Both the narrative perspective and nonlinear narration highlight the contrast between closeness and distance. The contrast between the action of the parts themselves, each of which centers on one funeral, and the “Jordans” interludes emphasizes the idea that their infrequent get-togethers are pivotal moments in the group members’ lives but are very separate from their usual routines. The significant setting of Naomi’s parents’ house in Big Sur also highlights this contrast. Rowley describes the house as a remote retreat that reflects the aging of the group members and their friendship:
As much as they had all aged, the house in Big Sur seemed revived, its retro style that felt so dated twenty-eight years ago then they assembled here the night Alec was buried was once again in architectural vogue. […] It was all wood paneling and glass to make the most of the breathtaking views, the whole place a paean to the American midcentury and its minimalist aesthetic (7).

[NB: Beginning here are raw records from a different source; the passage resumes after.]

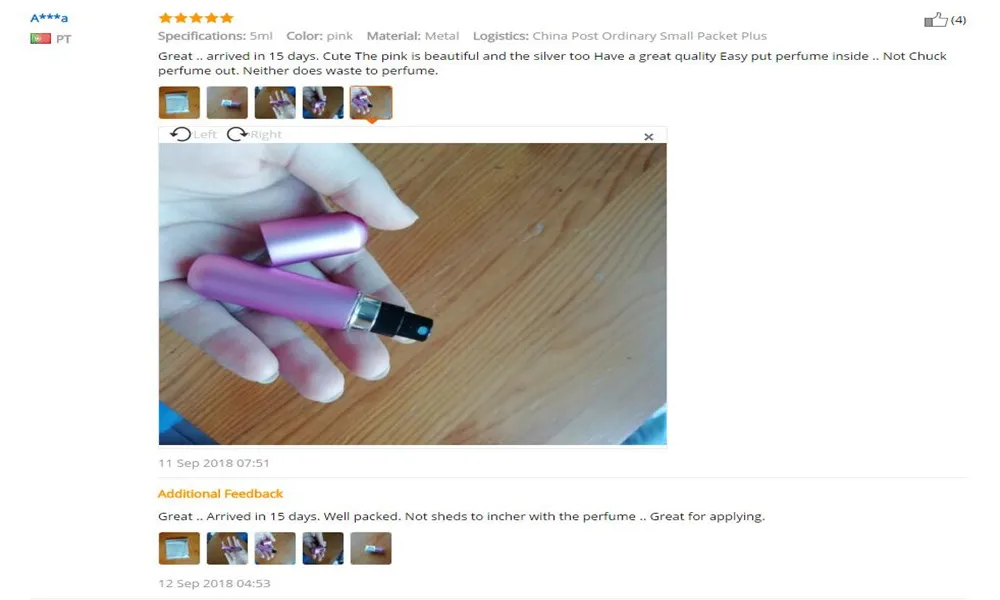
Task: Select the highlighted fifth review thumbnail
Action: coord(371,103)
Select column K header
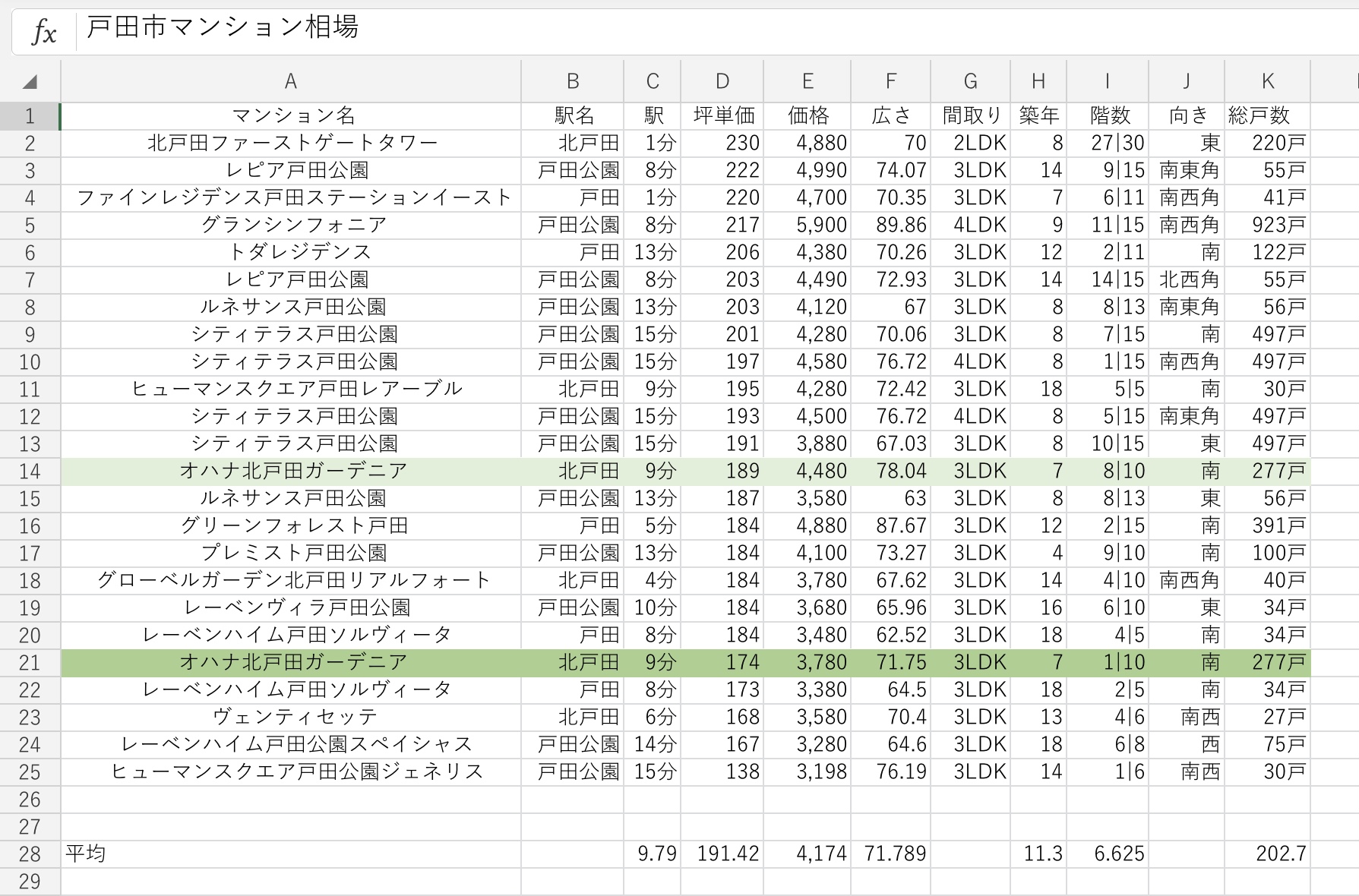 (1266, 82)
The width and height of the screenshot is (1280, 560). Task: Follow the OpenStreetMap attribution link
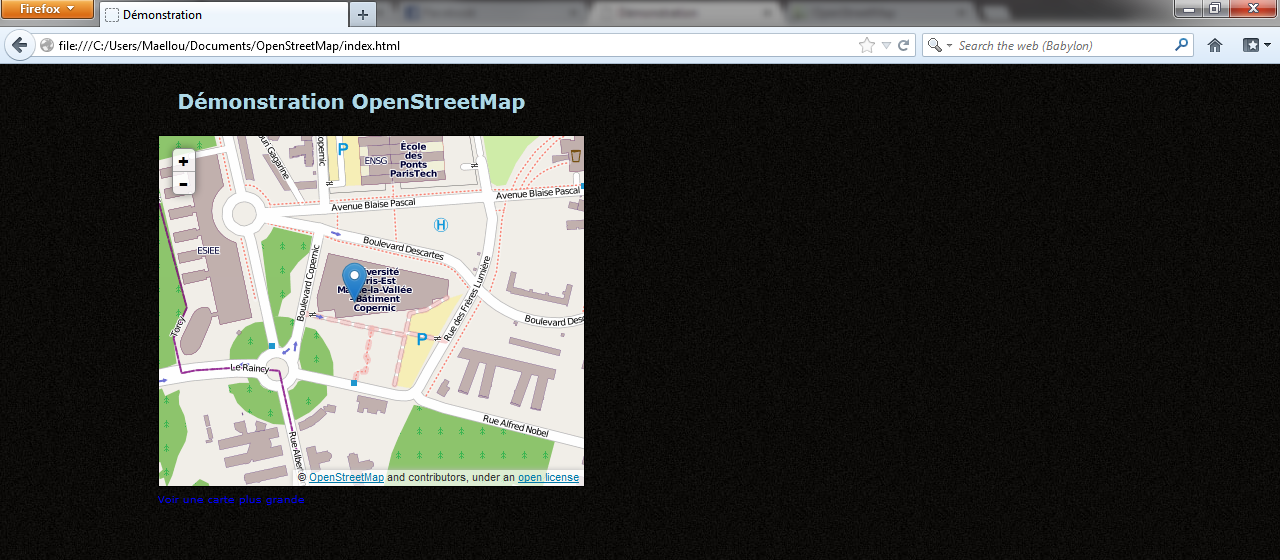tap(346, 477)
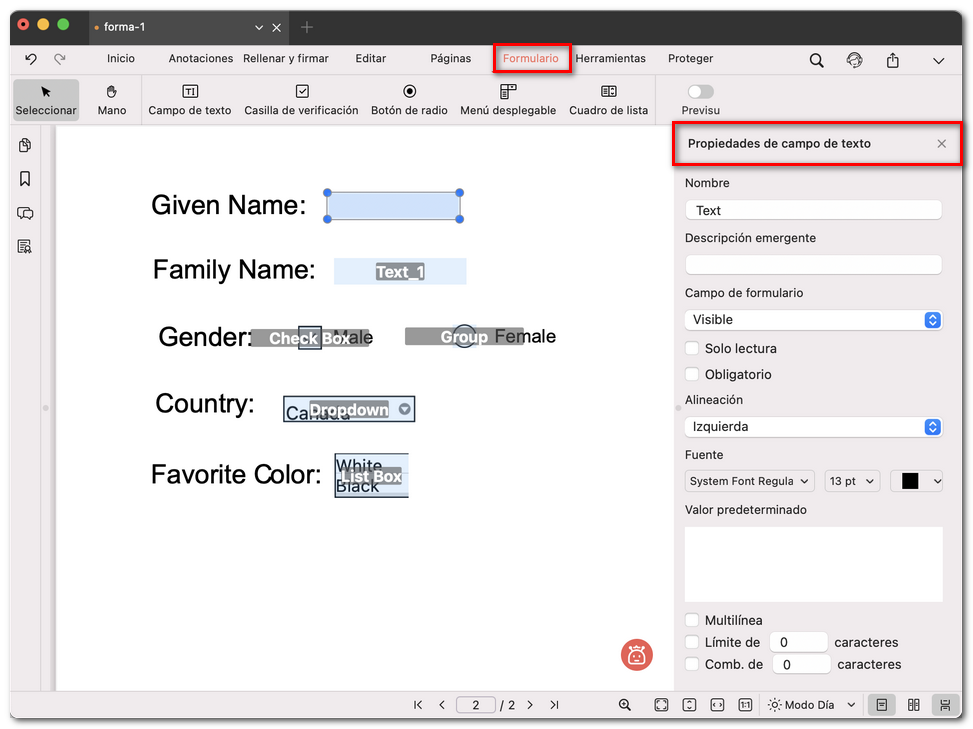Screen dimensions: 973x729
Task: Enable the Solo lectura checkbox
Action: pyautogui.click(x=692, y=349)
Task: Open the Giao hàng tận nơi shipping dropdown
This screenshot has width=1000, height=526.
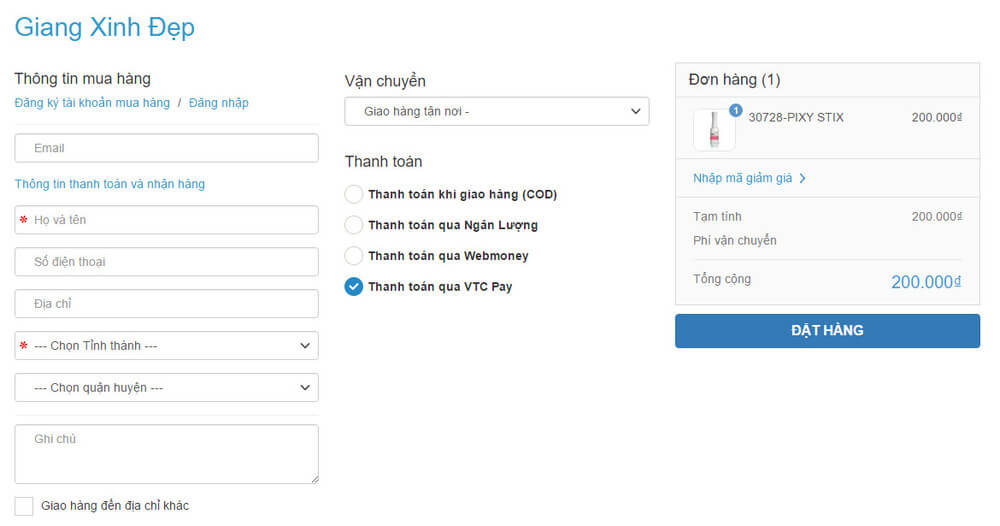Action: 497,112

Specific descriptions of the house’s aesthetic are included throughout the sections that take place there, which contributes to the idea of the location as a representation of the group’s time together. It is separate, both temporally and spatially, from the ongoing realities of the group members’ lives. That it is both outdated and coming back into style functions as a metaphor for the fact that the group has aged and grown apart, but that they come back together at important moments and therefore remain relevant in each other’s lives.